四、修改zookeeper.properties文件

进入kafka目录下 config目录下输入命令：vi zookeeper.properties

修改内容为：

dataDir=/home/zerone/zxf/local/kafka/data/zookeeper  #zookeeper数据目录  (可以修改可以不修改)
dataLogDir=/home/zerone/zxf/local/kafka/logs/zookeeper #zookeeper日志目录 （可以修改可以不修改）
clientPort=2181 
maxClientCnxns=100 
tickTime=2000 
initLimit=10

由于我修改了默认的数据目录地址和日志目录需要创建文件夹

五、修改完之后就可以启动zookeeper和kafka了。

直接敲命令感觉有些low呀。
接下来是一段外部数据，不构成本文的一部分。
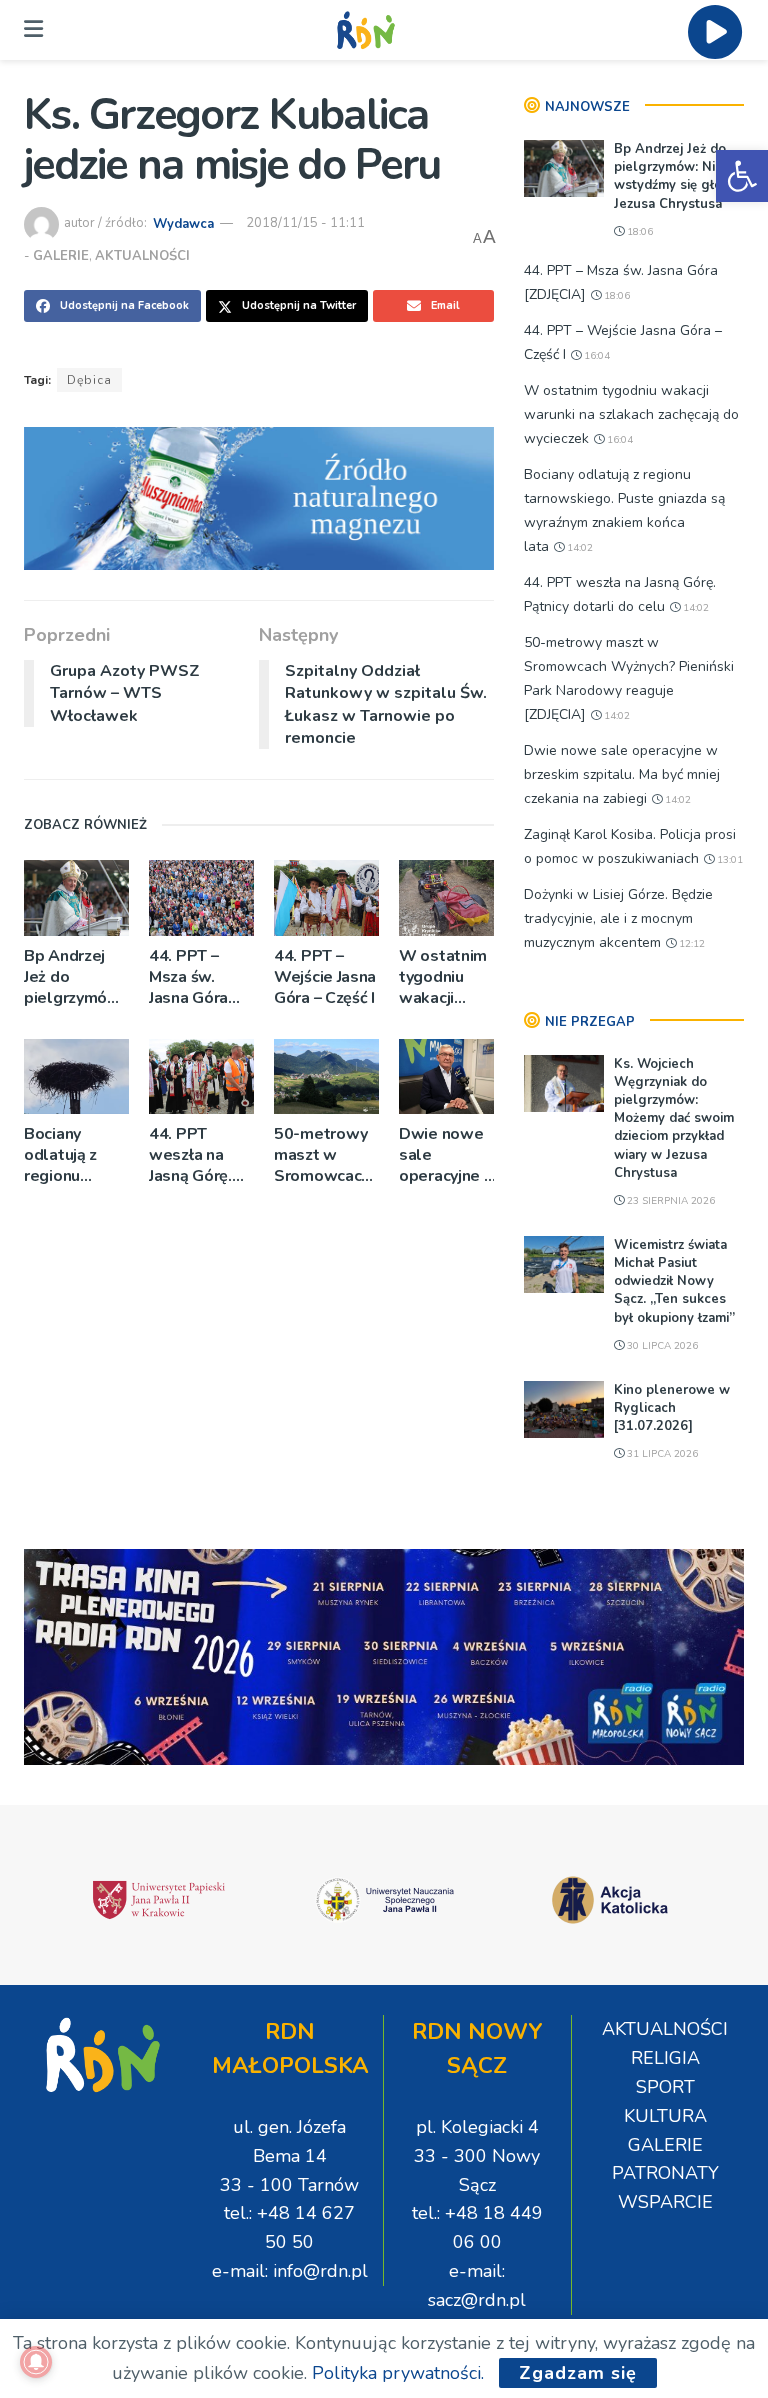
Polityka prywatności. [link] (398, 2373)
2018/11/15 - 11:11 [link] (305, 223)
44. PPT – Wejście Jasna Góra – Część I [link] (325, 977)
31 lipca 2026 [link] (661, 1454)
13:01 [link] (728, 860)
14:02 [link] (578, 548)
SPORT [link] (665, 2087)
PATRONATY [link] (665, 2173)
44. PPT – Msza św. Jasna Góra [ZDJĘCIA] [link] (188, 977)
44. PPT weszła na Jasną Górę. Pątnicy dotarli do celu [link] (190, 1155)
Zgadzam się (578, 2373)
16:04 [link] (595, 356)
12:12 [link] (690, 944)
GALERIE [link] (61, 256)
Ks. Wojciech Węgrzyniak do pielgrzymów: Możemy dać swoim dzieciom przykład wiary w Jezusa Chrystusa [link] (674, 1118)
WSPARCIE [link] (665, 2202)
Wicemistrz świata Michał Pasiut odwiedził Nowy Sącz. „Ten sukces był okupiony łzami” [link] (674, 1281)
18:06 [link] (638, 232)
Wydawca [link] (183, 223)
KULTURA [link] (665, 2116)
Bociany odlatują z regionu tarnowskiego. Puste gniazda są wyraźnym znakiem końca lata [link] (76, 1155)
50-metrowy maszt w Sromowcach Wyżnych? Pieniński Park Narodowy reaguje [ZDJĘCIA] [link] (326, 1155)
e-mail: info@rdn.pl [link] (290, 2271)
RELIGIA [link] (665, 2058)
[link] (742, 176)
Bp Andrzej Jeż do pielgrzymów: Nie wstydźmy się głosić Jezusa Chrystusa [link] (76, 977)
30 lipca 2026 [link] (661, 1346)
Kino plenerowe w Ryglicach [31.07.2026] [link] (672, 1408)
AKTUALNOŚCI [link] (142, 256)
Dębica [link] (89, 380)
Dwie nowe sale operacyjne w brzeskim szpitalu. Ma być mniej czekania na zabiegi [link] (448, 1155)
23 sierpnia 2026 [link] (669, 1201)
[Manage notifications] (36, 2362)
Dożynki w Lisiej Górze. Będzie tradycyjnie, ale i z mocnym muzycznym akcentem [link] (618, 918)
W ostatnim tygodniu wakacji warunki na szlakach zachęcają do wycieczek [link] (445, 977)
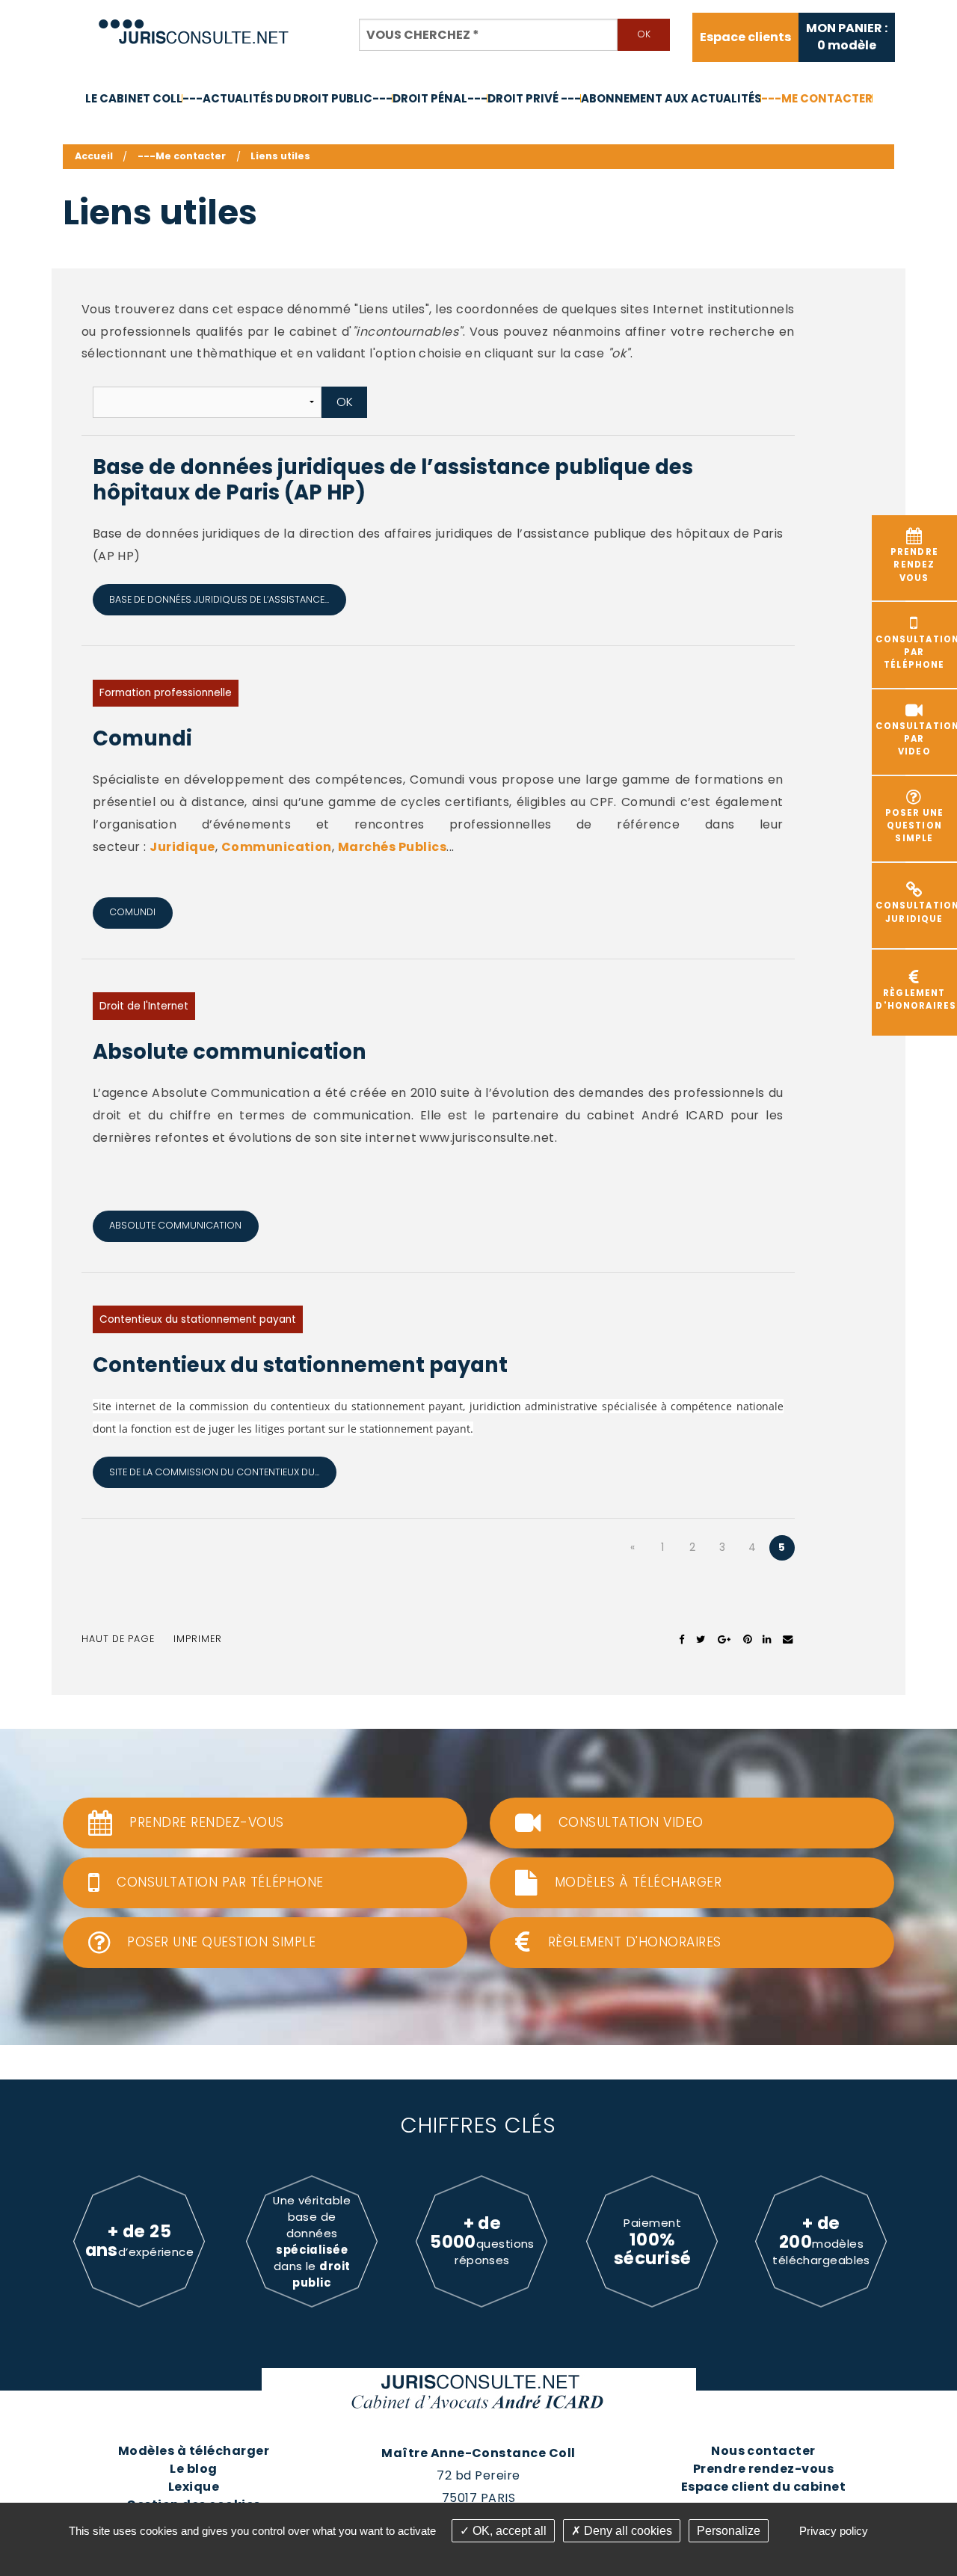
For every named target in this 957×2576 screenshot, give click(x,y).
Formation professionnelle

弄一个脚本命令吧：启动脚本：

进入kafka目录下输入命令：vi kafkaStart.sh

添加内容为：

#!/bin/bash
#启动zookeeper
nohup ./bin/zookeeper-server-start.sh ./config/zookeeper.properties 1>& ./logs/zookeeper.log &
sleep 3  #默默等3秒后执行 
#启动kafka
nohup ./bin/kafka-server-start.sh ./config/server.properties 1>& ./logs/kafka.log &

添加脚本执行权限：

在刚创建的脚本目录许下执行以下命令

chmod +x kafkastart.sh（启动脚本名称）

六、启动kafka

1、先启动zookeeper。

启动命令：sh $zookeeper_home/bin/zkServer.sh start

2、启动kafka

在kafka目录下输入启动脚本命令： ./kafkaStart.sh

七、创建topic 出现Created topid test 则创建成功

命令：在kafka 目录下bin目录下执行：

注意：上面配的host.name是localhost，下面就用localhost，是内网ip就用内网ip

./kafka-topics.sh --create --zookeeper localhost:2181 --replication-factor 1 --partitions 1 --topic test  #test是topic名字可以随便换哦。

选项说明：

–topic 定义topic名

–replication-factor 定义副本数

–partitions 定义分区数

查询创建的top主题出现test则为正常

命令：在kafka 目录下bin目录下执行：

./kafka-topics.sh --list --zookeeper localhost:2181

删除创建的topic

命令：在kafka 目录下bin目录下执行：

./kafka-topics.sh --delete --zookeeper localhost:2181 --topic test #tsst为要删除的topic名称

八、测试生成者（test topic）：

命令：在kafka 目录下bin目录下执行：

./kafka-console-producer.sh --broker-list localhost:9092 --topic test（要启动生成者的topic名称）

九、测试消费者启动另一个xsheel窗口这样效果更明显哦！（test topic）：

命令：在kafka 目录下bin目录下执行：

./kafka-console-consumer.sh --bootstrap-server localhost:9092 --topic crawl_data --from-beginning

–from-beginning：会把TestTopic主题中以往所有的数据都读取出来。根据业务场景选择是否增加该配置。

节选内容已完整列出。